» **Task to carry out**: All of the data below is to be repeated exactly, except for the pictures.

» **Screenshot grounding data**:
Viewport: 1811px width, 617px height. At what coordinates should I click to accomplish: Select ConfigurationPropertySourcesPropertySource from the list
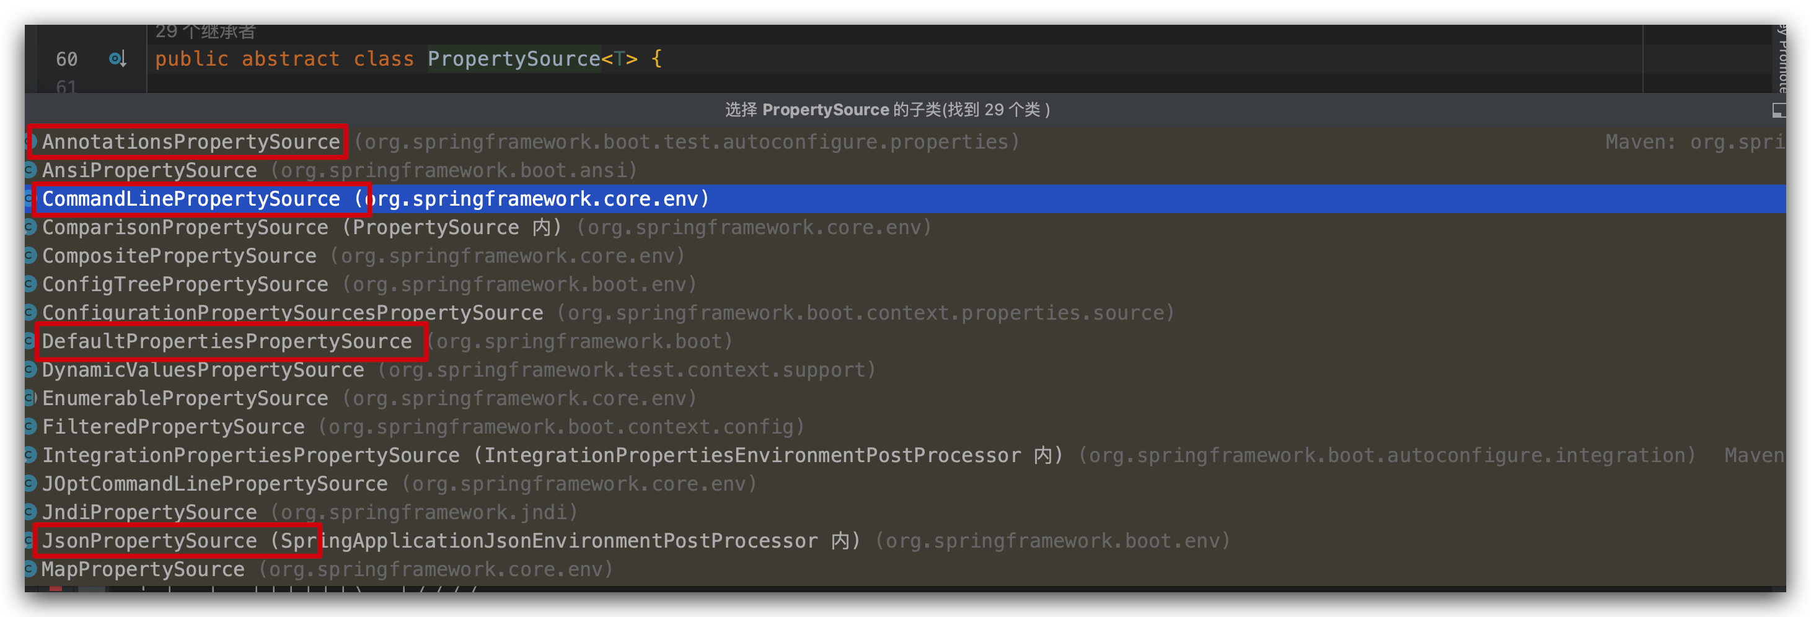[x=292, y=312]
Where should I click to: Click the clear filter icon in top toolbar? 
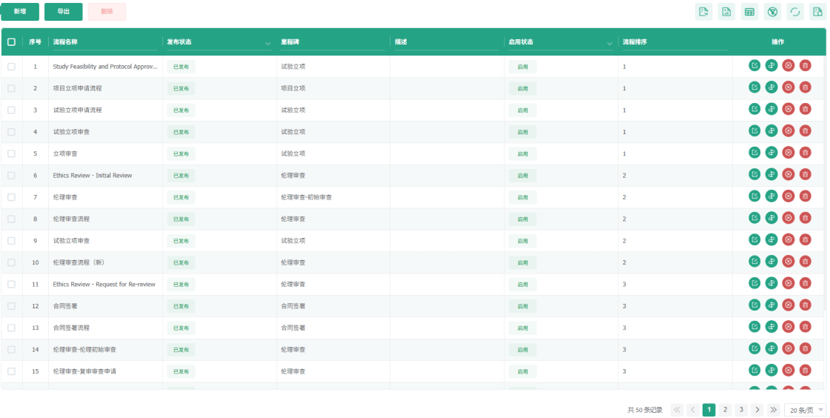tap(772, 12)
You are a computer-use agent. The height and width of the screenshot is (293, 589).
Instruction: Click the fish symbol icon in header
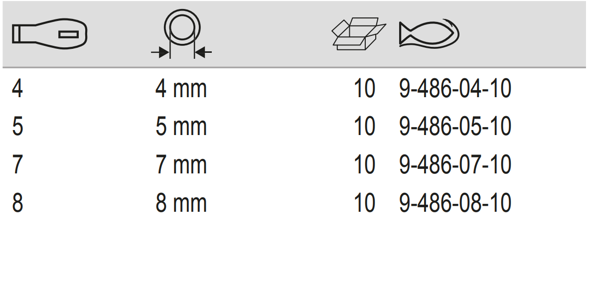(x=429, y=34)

» **Solution to the exercise**:
Viewport: 1811px width, 617px height. At what coordinates should I click to accomplish: Select ConfigurationPropertySourcesPropertySource from the list
[x=292, y=312]
Where should I click to: Click the clear filter icon in top toolbar? 
tap(772, 12)
You are a computer-use agent. The height and width of the screenshot is (293, 589).
Instruction: Click the fish symbol icon in header
(x=429, y=34)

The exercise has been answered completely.